Like any coach praising a player's upside, new 49ers defensive coordinator Jim O'Neil stood at the media podium and commended rookie defensive lineman Ronald Blair's ability "to find the soft shoulder" in an opposing line's game.
Wait, the soft shoulder? That's football jargon, and when asked to decode it, O'Neil energetically mimicked the demeanor of an offensive linemen getting bull rushed.
That's the type of instruction and passion a youth-laden 49ers defense will need to get them through this season. There will be growing pains, and there will be a massive workload as a byproduct of coach Chip Kelly's fast-break offense.
"When he's in front of the room teaching, you can definitely see he's stern, but he has that energy we need," safety Antoine Bethea said. "Even on the field, he's smiling, he's running around, he's talking trash. Pretty sure our defense can feed off that as well."
O'Neil, 37, replaces Eric Mangini, who a year ago replaced Vic Fangio, the no-nonsense wizard who directed the 49ers' dominant defenses from 2011-14.
"Jimmy O runs a bunch of complex stuff," quarterback Blaine Gabbert said. "So, it keeps us on our toes (in practice)."
What the 49ers defense lacks in star power is what O'Neil's aggressive schemes -- and increasingly versatile players -- must make up for this season.
"We've got a lot of young guys that are going to continue to develop as the season goes on," O'Neil said. "If a guy that starts out on the second string Week 1, but Week 5 he makes a big jump and he's better than the guy that started the year as a starter, that's the guy we're going to go with."
Week 5 is when O'Neil might get back one of his best players: outside linebacker Aaron Lynch, who must serve a four-game suspension for violating the NFL's substance-abuse policy.
O'Neil's game plans will vary from week to week. Cornerbacks will flips sides, to match their speed and size to opposing wide receivers. The super-sized defensive line will rotate to stay fresh.

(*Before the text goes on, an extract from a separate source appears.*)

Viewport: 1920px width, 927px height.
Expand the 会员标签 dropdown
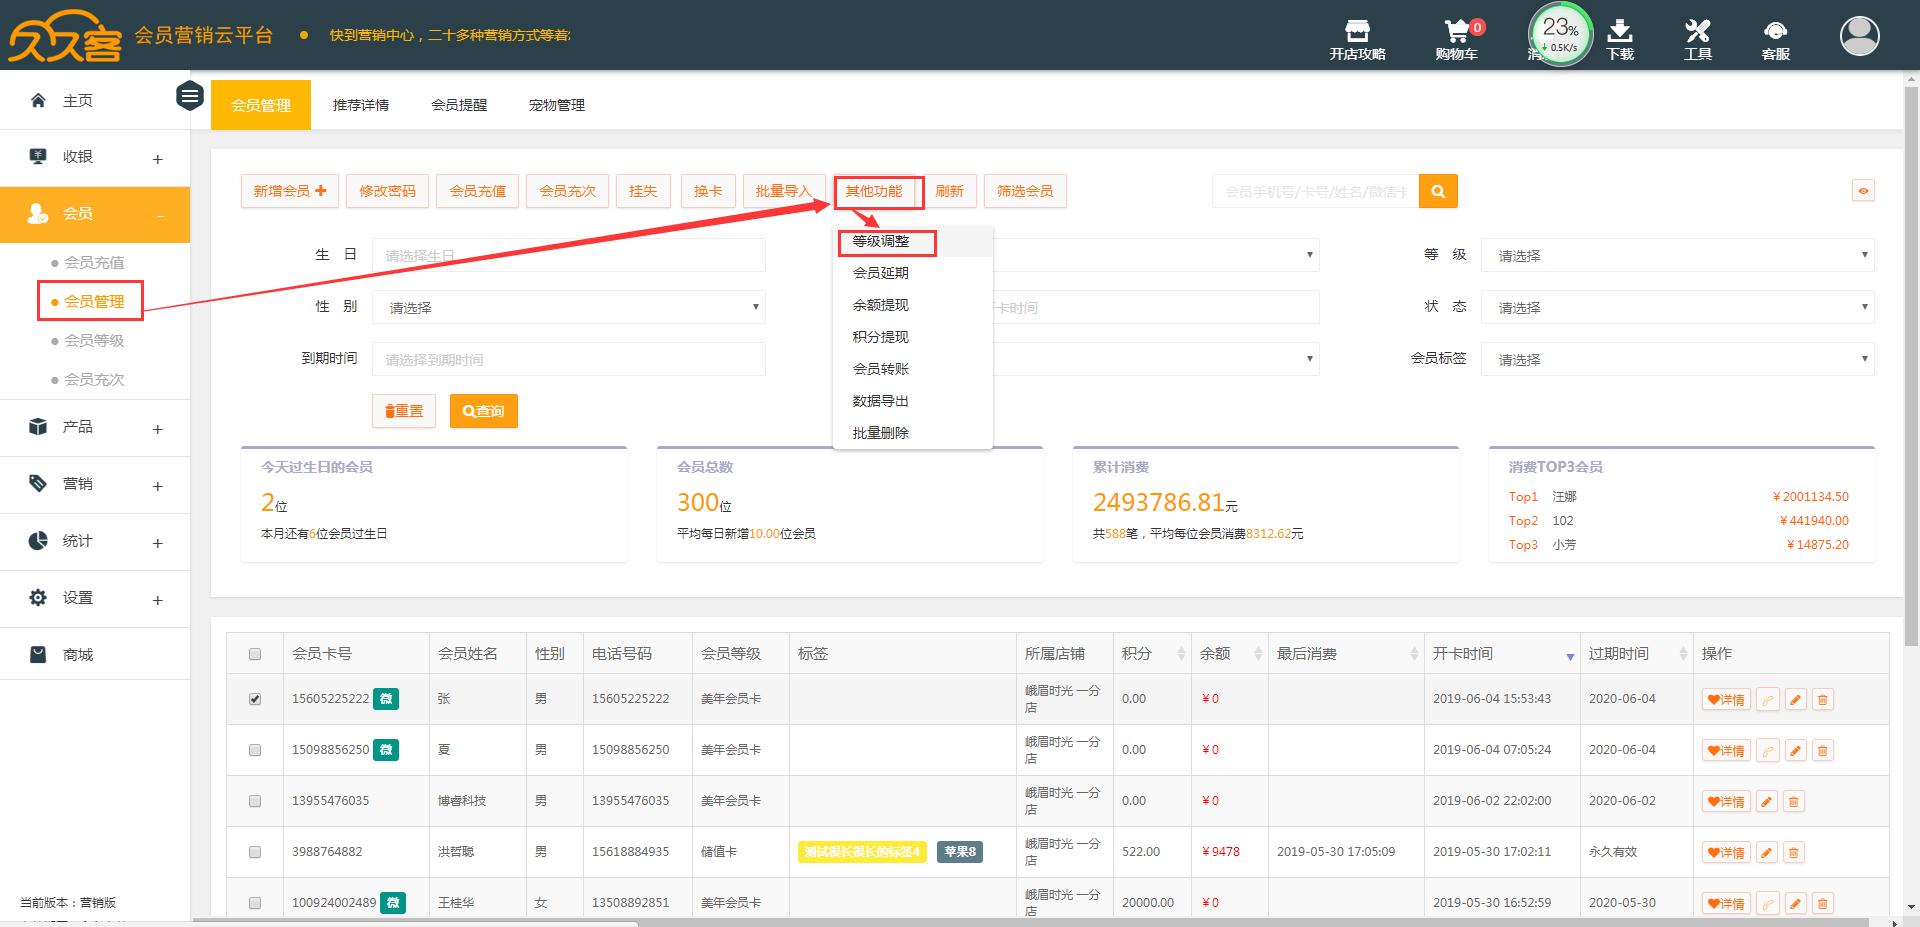point(1677,360)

The linebackers will roam as they see fit -- and wherever NaVorro Bowman can build off last year's NFL-leading tackle totals.

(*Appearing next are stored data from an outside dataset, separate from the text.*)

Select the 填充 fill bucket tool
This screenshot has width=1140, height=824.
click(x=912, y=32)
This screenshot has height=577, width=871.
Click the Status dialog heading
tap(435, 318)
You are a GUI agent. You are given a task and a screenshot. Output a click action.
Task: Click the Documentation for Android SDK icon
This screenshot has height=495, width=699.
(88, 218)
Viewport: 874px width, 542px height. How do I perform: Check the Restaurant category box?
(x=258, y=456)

Safety Eric Reid sees improvement in the O'Neil regime. "I know exactly what I'm doing and exactly what the guy next to me is doing," Reid said. "When you feel that way, you can be confident about the way you break on the ball."
Not everything goes as planned, however, and O'Neil experienced his share of that as the Cleveland Browns defensive coordinator the past two seasons. O'Neil previously coached Buffalo Bills linebackers (2013) and New York Jets defensive backs (2009-12) upon leaving the college ranks.
Injuries derailed the Browns' defense last season, and they allowed the fourth-most points. Coach Mike Pettine subsequently lost his job, and O'Neil found his next employer in the 49ers, but only after Kelly first offered the job to Houston Texans linebackers coach Mike Vrabel.
Regardless of who their coordinator is, the 49ers defenders are bracing for a lot of action, as was the case with the Eagles defenses in Kelly's prior three seasons.
"It's our job to embrace it," Bowman said. "I've never met a defensive guy that didn't want to be on the field. That's more plays, more tackles, so it's going to work out."